_Given instruction 1_: In the forum thread about the less function, reproduce the passage from "No... This is" up to and including "good examples found.", swapping "examples" for "samples".
_Given instruction 2_:
Answer these questions using the forum thread about the less function:
(a) What should the name "CLicenseUser" have been?
(b) Which FAQ entry is cited?
(c) Where did the poster search for examples before asking?

The problem here is that the item with tDeny = 0 doesn't get inserted.
However the less function should be ok.

What am I missing?

Proper less function, most likely.

V

Henrik Goldman · Jun 27, 2007

What's "CLicenseUser"?

Sorry about that. It should have been CUser. I renamed some of the names
when posting.

FAQ 10.6.

Thank you ... I'll keep that in mind. However as the FAQ says:

"Note: There is no performance difference if the type of x_ is some
built-in/intrinsic type, such as int or char* or float. But even in these
cases, my personal preference is to set those data members in the
initialization list rather than via assignment for consistency."

time_t is of type int so it won't give any performance benifits.

Are you sure this implementation provides strict weak ordering?
Are you sure you need '&&' there?

No... This is why I'm asking. Sorry for asking then!
Prior to asking I did my homework by searching for examples on google.
However there were no good examples found.

When there are two parts of
some structure that should be compared and one is more important,
the model is usually

return important < rhs.important ||
(important == rhs.important && lessimportant < lessimportant);

Why would you compare "lessimportant < lessimportant"?

_Material provided_:
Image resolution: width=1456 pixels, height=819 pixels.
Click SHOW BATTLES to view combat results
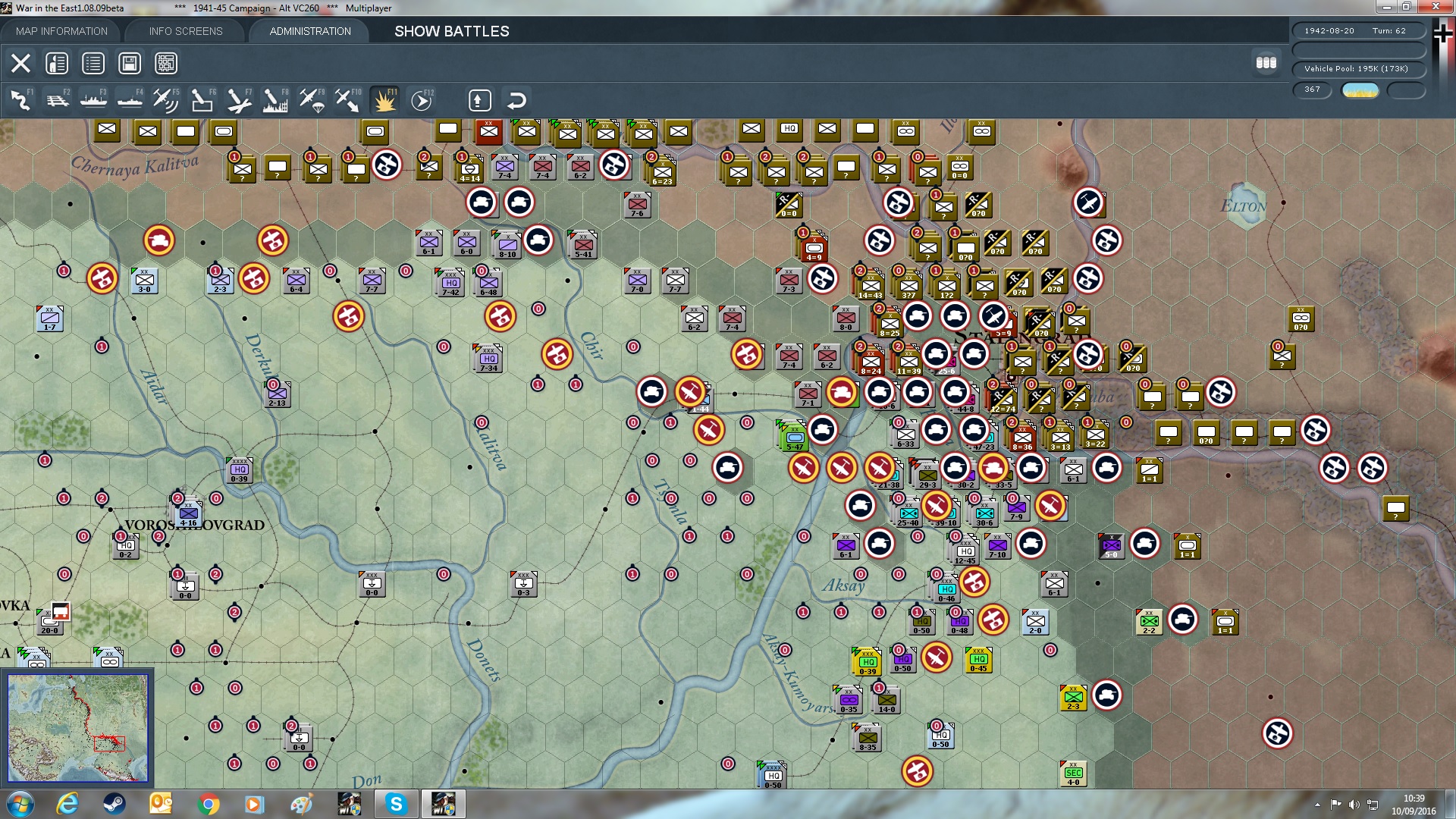click(x=451, y=31)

_Written reply 1_:
No... This is why I'm asking. Sorry for asking then!
Prior to asking I did my homework by searching for samples on google.
However there were no good samples found.

_Written reply 2_:
(a) CUser
(b) FAQ 10.6
(c) On Google